The success secret you can’t see, smell or taste

Todd Ordal //June 12, 2013//

The success secret you can’t see, smell or taste

Todd Ordal //June 12, 2013//

I was once involved in a turnaround situation that required quick action. I looked at the company’s major accounts (ranked by revenue) and then had the CFO do a net (not gross) profit analysis by account. It turns out that the third-largest account was unprofitable when we added in the overhead costs and had been for years. I brought this to the account manager’s attention, and he confidently responded, “Yes, but it’s a strategic account!”

If you put 100 executives in a room and ask them to define “strategy,” you’ll likely get 200 different answers. People use the term loosely. However, when you’re talking about business strategy, it’s too often used as a synonym for important, critical, large, thoughtful or expensive. It can be all of those, but they don’t define strategy.

If you define business strategy as an integrated set of actions designed to create a sustainable competitive advantage, you have a good start. However, it’s often helpful to define what strategy is not.
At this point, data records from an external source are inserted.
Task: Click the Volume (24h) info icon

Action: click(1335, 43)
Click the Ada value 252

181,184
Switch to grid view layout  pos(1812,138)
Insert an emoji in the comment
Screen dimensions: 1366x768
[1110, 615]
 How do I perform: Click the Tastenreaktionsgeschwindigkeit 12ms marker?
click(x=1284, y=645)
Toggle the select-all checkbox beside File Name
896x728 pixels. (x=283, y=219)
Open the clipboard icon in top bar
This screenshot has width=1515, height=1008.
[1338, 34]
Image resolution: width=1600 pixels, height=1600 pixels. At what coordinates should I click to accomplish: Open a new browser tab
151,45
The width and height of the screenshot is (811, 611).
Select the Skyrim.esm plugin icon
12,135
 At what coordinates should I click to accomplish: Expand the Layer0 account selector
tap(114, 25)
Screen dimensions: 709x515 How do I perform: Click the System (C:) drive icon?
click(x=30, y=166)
If you agree with this definition, “turnaround” is not a strategy. It’s the result you hope to get when you take short-term actions to stop the bleeding. If it eventually affords you a new set of actions that bring you a sustainable competitive advantage, then it’s a strategy!

M&A is not a strategy. Important? Certainly. Deserving of the CEO’s time? Yes, if you decide to use it as a tool to support your strategy. However, unless you’re a private equity firm or a conglomerate (for example, GE), acquisitions, however important, are tactical. They might provide you with a new skill set, market or channel, but in and of themselves, they’re not a strategy. Most often, by the way, acquisitions end up looking like buying growth or EBITDA or possibly assuaging egos (they also don’t often meet their objectives).

Employee engagement is not a strategy. It’s a worthwhile and profitable practice, but by itself, it doesn’t identify how you’ll successfully compete. Engaged around what?

Execution is not a strategy. I’ve heard CEOs say, “My strategy is to execute well.” Execute what? If you execute poor ideas extremely well, you’ll just fail faster.

During deliberations on pornography, U.S. Supreme Court Justice Potter Stewart once said: “I shall not today attempt further to define the kinds of material I understand to be embraced within that shorthand description, and perhaps I could never succeed in intelligibly doing so. But I know it when I see it.”

Strategy is similar. If one can look at your actions and see how they set you apart from the pack, you probably have one. If you can clearly articulate what your strategy is in a couple of sentences, you might have one. If your employees know what aligned set of actions to take for you to be successful, you likely have a good one!